[Spread-users] Daemon deleting client's un-forwarded messages on client disconnect?

Fri Jun 13 08:47:09 EDT 2008

Daniel Marques wrote:
> Observing the behavior of my application, it appears that when a
> client disconnects from the daemon, the messages it has sent but that
> have not yet been forwarded off the daemon are deleted and then never
> forwarded.  A quick (but by no means informed) study of the daemon's
> source (specifically, daemon/session.c:1809) seem to confirm that this
> is by design.
> 
> I'm asking if this is indeed the case, and if so, why (for
> informational purposes) this is the desired behavior, and how one
> could ensure that the messages are indeed forwarded (for practical
> purposes)?

One assumes that the client will block for SAFE_MESS messages until all
clients listening to that channel have confirmed that they correctly
received the message in a given order, before it returns. Therefore, the
client can ensure that atomically all servers have received its message,
and remove from a local queue (eg. local transaction log).

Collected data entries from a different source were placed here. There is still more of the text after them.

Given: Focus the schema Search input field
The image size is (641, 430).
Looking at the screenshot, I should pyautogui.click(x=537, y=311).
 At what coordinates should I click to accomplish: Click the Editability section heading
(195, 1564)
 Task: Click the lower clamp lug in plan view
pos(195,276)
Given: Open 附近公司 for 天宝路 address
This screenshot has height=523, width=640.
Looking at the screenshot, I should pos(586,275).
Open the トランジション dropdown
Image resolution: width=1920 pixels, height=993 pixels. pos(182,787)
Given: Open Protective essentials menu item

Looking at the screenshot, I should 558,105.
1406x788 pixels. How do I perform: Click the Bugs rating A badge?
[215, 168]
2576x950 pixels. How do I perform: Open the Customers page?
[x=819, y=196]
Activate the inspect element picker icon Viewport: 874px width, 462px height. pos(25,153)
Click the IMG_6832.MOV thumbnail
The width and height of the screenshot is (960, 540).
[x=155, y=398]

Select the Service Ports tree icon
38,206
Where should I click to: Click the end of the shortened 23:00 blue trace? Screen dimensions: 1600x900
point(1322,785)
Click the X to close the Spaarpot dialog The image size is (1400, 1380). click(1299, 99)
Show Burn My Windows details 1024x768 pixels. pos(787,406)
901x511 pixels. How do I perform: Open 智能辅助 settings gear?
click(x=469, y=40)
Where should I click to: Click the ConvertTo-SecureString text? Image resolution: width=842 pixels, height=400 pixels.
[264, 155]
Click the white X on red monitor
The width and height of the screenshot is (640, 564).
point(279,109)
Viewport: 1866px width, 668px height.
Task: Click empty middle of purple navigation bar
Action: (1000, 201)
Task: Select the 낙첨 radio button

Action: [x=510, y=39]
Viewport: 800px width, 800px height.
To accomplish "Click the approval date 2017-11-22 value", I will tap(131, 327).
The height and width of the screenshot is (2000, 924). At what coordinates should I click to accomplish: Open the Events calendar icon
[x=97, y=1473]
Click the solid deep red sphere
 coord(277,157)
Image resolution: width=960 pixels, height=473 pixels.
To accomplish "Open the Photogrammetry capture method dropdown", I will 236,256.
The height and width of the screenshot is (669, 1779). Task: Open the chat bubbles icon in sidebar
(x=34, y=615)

Since messages should be rejected if the sender dies before the message
reaches all hosts (as per two-phase commit semantics), then it seems
sensible to save bandwidth if the message can never commit by removing
anything in the outgoing buffer.

Of course, this behaviour might not be necessary for low reliability
messages, such as those marked UNRELIABLE_MESS, but it adds inconsistent
behaviour if only some of the messages are to be removed from the buffer
in this situation.

The standard way to handle this would be to have a local transaction log
where messages are written to before calling the spread call, then
removed once it returns, with clients detecting previous failure by the
fact that there are items in the transaction log, and sending them on
before any new messages.

If the overhead of this is too complex for most clients (which want to
quickly send a message then return and not care about return results),
then you should consider having a local daemon as an intermediary
maintaining a machine-specific transaction log and writing items out to
spread as it can - sending a message to a local socket should be fast
enough for the most demanding of situations.

Hope this is all correct - I'm attempting to defend spread's behaviour
based on common ideas about distributed systems.

Jeremy

P.S. Would love to use spread, but cannot because of the current
licence. I see Juergen's message on the 5th May regarding LGPL
difficulties was never answered - are there any plans to sort this out?
In the meantime, we'll have to unfortunately keep rolling our own
solution and not be able to give any development towards this project.